『アメリカはトルコの体制を潰す気だ』

2018年8月12日

 ショッキングなタイトルの記事が、イランのプレス・テレビで紹介された。これは『アメリカはトルコの体制を潰す気だ』と言うものだ。確かに、最近のアメリカのトルコに対する攻勢は、トルコの体制が倒れるような状況を、作り出しているのではないか、と思われるふしが多分にある。

 例えば、トルコ・リラの大暴落がそうであろう。
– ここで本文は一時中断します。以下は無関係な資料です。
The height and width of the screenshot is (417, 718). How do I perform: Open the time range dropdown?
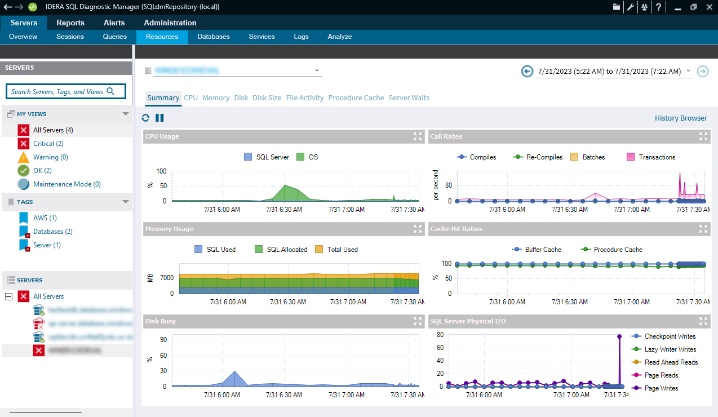pos(688,72)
今年初頭には下がったと言っても、まだトルコ・リラは1ドルに対して4.00リラ程度であったものが、最近では6.61リラにまで下落し、いまでは6,41リラで留まっている。

 このアメリカによるトルコ体制打倒の意見は、ベネズエラのジェームズ・ペトラス氏が述べたものであり、NYタイムズ紙も紹介している。そして同氏はプレス・テレビのインタビューに答えたものだ。

 トルコのエルドアン大統領はこのアメリカの敵対的な政策に対して『トルコには新たな選択肢がある。これはアメリカとの関係を破壊するものだ。』と述べている。ここでエルドアン大統領が述べている選択肢とは、アメリカから離れ、ロシアや中国との関係を、強化させることに他ならない。

 ジェームズ・ペトラス教授によれば、アメリカの対トルコ姿勢は、極めて敵対的なものであり、トルコをロシアに押しやるものだ。ということになる。そして彼はアメリカのトルコ対応は、ベネズエラに対する対応と共通している。アメリカは我が国の石油を狙っているのだ、と語っている。

 そもそも、アメリカとトルコとの敵対関係が生じたのは、ブロンソン牧師の釈放にあるが、アメリカは日曜日の午後6時までに、彼を釈放しなければ次の手段を取る、とトルコを恫喝している。

 これに対してエルドアン大統領は『アメリカの命令に従うくらいなら、自殺するほうがましだ。』と答え、『トルコは我々の足で立っており、政府は8800万人の国民に、支持されている。アメリカの下僕ではない。』とやり返した。

 アメリカはトルコに対して、関税を二倍にし、リラの暴落を工作しているが、エルドアン大統領は『わが国に経済戦争をしかけた者に対しては報復する。』とも語っている。しかし、現実は彼の義理の息子ベラト経済相の下では、何の経済効果も変化も、生まれていない。

 じりじりと真綿で首を絞めるように、リラ安を昂進させて、アメリカはトルコの体制を倒す気なのであろうか。エルドアン大統領に対する評価は別として、これは許されるべき事ではないのではないか。問題は世界の良識が、ここで表面に出てくるか否かだ。